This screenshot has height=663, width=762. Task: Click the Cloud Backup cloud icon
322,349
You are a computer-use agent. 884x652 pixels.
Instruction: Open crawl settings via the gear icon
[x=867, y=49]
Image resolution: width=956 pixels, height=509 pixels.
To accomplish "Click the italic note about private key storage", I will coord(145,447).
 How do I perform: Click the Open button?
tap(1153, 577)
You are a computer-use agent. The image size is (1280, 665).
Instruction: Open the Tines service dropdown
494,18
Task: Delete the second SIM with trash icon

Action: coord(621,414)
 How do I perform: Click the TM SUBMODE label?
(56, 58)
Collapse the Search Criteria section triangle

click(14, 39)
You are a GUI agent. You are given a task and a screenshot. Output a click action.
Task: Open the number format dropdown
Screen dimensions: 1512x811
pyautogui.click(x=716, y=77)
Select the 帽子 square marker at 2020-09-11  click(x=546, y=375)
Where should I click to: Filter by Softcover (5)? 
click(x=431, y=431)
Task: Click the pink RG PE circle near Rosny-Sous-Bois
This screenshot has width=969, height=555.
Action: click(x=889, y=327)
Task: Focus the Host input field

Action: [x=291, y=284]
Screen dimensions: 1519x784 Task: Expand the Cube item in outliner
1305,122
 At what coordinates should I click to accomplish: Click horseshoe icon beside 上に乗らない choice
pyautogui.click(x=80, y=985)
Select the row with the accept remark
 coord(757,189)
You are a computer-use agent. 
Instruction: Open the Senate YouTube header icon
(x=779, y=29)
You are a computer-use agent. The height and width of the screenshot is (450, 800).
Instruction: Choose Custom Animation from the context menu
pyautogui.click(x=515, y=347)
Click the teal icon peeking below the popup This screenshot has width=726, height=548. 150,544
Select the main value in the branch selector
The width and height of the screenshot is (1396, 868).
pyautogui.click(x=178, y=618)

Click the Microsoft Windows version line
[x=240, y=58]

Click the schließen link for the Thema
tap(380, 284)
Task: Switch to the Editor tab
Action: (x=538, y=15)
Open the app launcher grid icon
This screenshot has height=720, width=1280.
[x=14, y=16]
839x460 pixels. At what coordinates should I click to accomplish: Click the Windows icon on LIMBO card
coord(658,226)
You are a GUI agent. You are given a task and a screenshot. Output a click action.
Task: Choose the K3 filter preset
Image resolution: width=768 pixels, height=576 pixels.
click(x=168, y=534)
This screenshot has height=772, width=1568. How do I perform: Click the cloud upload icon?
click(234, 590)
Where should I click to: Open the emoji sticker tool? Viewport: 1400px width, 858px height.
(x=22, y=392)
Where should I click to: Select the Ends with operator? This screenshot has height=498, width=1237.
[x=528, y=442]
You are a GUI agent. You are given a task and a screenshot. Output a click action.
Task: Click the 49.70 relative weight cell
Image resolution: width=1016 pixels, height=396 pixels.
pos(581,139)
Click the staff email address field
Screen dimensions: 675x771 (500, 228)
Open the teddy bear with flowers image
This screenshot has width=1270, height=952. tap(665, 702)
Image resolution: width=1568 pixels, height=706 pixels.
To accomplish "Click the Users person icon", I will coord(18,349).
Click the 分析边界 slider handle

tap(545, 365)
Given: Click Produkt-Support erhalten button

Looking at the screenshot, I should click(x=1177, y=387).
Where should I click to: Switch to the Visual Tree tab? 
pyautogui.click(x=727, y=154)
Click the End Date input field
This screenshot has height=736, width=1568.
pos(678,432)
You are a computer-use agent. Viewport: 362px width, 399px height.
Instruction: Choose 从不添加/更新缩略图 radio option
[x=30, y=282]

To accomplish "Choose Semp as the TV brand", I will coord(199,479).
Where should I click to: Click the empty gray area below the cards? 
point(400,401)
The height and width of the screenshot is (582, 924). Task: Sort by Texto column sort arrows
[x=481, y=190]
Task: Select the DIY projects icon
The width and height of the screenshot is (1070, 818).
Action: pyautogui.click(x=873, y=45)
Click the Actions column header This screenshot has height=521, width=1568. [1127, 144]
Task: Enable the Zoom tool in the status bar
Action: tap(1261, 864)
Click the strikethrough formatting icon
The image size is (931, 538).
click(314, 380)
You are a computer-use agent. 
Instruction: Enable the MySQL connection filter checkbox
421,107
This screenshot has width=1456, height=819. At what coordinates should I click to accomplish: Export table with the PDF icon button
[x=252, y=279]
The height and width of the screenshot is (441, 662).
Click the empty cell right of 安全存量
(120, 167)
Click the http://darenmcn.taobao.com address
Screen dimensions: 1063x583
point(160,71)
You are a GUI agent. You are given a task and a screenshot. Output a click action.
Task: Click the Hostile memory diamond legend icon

§ §

When the string "will" appears in a line of the records above, that line is to be copied.

**EXPECTED ANSWER**
To accomplish "Click the italic note about private key storage", I will coord(145,447).
To accomplish "Click the Users person icon", I will coord(18,349).
To accomplish "Choose Semp as the TV brand", I will coord(199,479).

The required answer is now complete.